For many people living in inner city environments, crime is a rational choice. That's just another example of a perverse incentive.

The point of all of this is that when liberals take aim at us for believing humans are faultless and noble, and won't run roughshod over each other, we need to clamp down on that argument, because it is an egregious distortion of what "rational self-interest" really means.

Libertarianism is NOT utopian for believing in rational self-interest; rather it is the most realistic because it rationally assumes people will make poor choices -- in the market and elsewhere.

It ASSUMES that by consolidating power into unnatural entities that you effectively direct the market's actors to favor their short-term interests more than their long ones. That is why government policy inevitably enriches the rich further still, while the poor are wiped out. Government eventually becomes incumbency protection for the super-wealthy.

If you argue your case like this, as I have, you might be more successful at least starting a dialogue with a few receptive liberals. Just something I've observed and thought I'd put out there.

Never forget:

To disagree, one doesn't have to be disagreeable.


- Barry Goldwater

Nice post, but that wasn't

Nice post, but that wasn't where I was going.

Classical/Austrian economists believe that the government creates the business cycle because the marketplace is too rational to create it. I believe that the government exaggerates the cycle in both directions, but we'd always have a business cycle regardless.

Plan for eliminating the national debt in 10-20 years:

Overview: http://rolexian.wordpress.com/2010/09/12/my-plan-for-reducin...

Specific cuts; defense spending: http://rolexian.wordpress.com/2011/01/03/more-detailed-look-a

awesome documentary on that...

Good comment! There's an amazing documentary about that very topic. It's called The Century of the Self. Have you seen it? I highly recommend it!

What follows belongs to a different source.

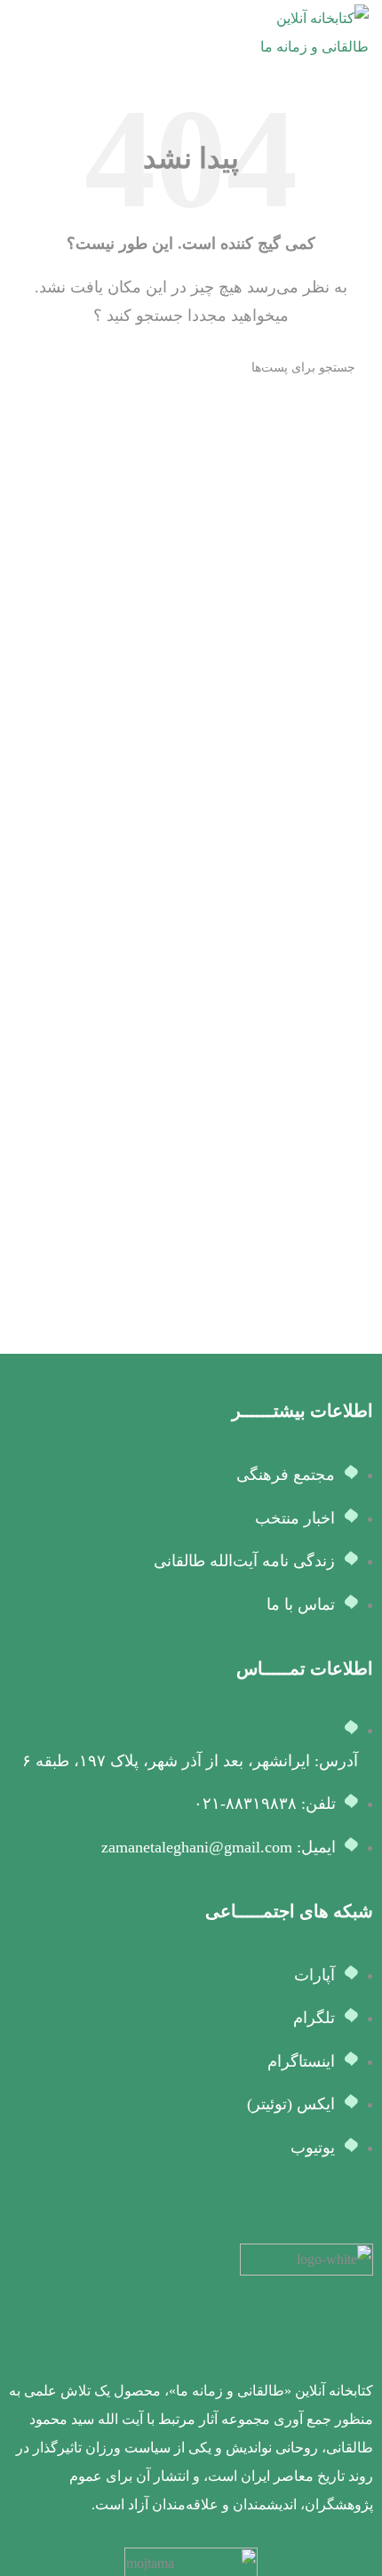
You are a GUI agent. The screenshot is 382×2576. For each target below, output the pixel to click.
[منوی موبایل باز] (20, 33)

ChipIn to send superbrochures! Find a collection event here: http://www.ronpaulchipin.com

Why not let people buy the

Why not let people buy the shares themselves so they can have their profits when the RP stock inevitably skyrockets as he gets the nomination?

For...

In the early stages that certainly is doable. And I encourage people to do that! But as shares move into the hands of RP supporters, the share price is going to get pricey. Additionally, this is a high-risk, low-reward scenario; nickel and diming our way there reduces the risk and makes it easier to commit. It's not as if I'm running a scam.